Excerpted passage:
================

Fast sequencing of bacterial and viral strains is critical in identifying public health threats. Data analysis, not sequencing itself, is the challenge with I/O bottlenecks being most problematic. The Public Health England, leveraging DataDirect technology, recently accelerated its sequence process 16x and can now sequence 92 samples in the time previously needed for 12.
PHE was established in 2013 to consolidate specialists from more than 70 organizations into a single public health service. PHE’s MS bioinformatics unit has been involved in the establishment of a Next-Generation Sequencing (NGS) Service that provides the means to sequence the whole genomes of pathogens.
Analysis of pathogen genomes is performed by many groups, but PHE’s Next-Generation Sequencing Processing and Analysis Service will be among the first public health services in the world to offer a routine service for stakeholders to perform whole genome analysis for identification, analysis and characterization of bacteria and viruses, including salmonella, MRSA, HIV and influenza.
To meet stringent demands across the complete research data lifecycle, PHE sought a data management solution that would enable scientists to generate, analyze, archive and share massive amounts of genomics data. In particular, the ability to process multiple whole genome sequencing samples in parallel would enable PHE to meet the service needs of multiple centers, which is necessary to offer a service nationwide; the performance would be especially critical to monitor aggressive pathogens during a major outbreak or emergency response situation.
Working with integrator OCF, PHE selected DDN’s cloud and big data storage platforms, including DDN’s SFA high-performance storage engine in combination with the company’s EXAScaler Lustre File System Appliance and WOS Object Storage platform.

================

Saved entries:

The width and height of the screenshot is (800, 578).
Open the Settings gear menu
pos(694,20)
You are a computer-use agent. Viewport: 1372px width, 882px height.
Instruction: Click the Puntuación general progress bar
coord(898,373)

================

About this exercise: Proceed with the article on Public Health England's pathogen sequencing and data storage, starting right after its final sentence. The listing is not needed for anything here.

Answer for this exercise:
Here’s a diagram showing the storage system and DDN components:
The choice of Lustre as the underlying file system was given careful consideration. PHE was looking for open source software to prevent the technology stack used from being locked into a single vendor, in line with UK government policy. For that reason, Lustre was appealing even though PHE lacked onsite expertise to implement and manage the system. Looking ahead, PHE noted Lustre was being used more by the Top500 supercomputers globally and was felt that this approach would best meet the institution’s current and future needs, despite the learning curve required for deployment and support.
DDN’s ability to integrate with iRODS, which has been gaining traction in life sciences, was also important. It let PHE streamline the data lifecycle for both internal and external scientists who need to ingest, process, analyze, store, share and protect vital genomics research. Key capabilities are:
- With integrated iRODS, researchers now can find data regardless of where it’s physically located by performing an indexed query of user-specified metadata across petabytes of both file and object data.
- The WOS platform will be able to provide an active archive where researchers can access geographically dispersed and replicated file data to make it easy for researchers worldwide to access data long-term for further analysis or publication.
PHE says it is now better positioned to meet the demands of its bioinformatics analysis standards. The team uses BWA, Bowtie and several variant callers for mapping data to reference sequences, variant analysis and mutation detection, which is a key PHE workflow. To perform de novo assembly of new organisms, the team also uses Velvet and Spades. PHE uses Galaxy to provide a web interface for interacting with the HPC cluster and for training purposes. In supporting the scientific lifecycle, PHE also is building a solution that will be able to help people around the world access this data.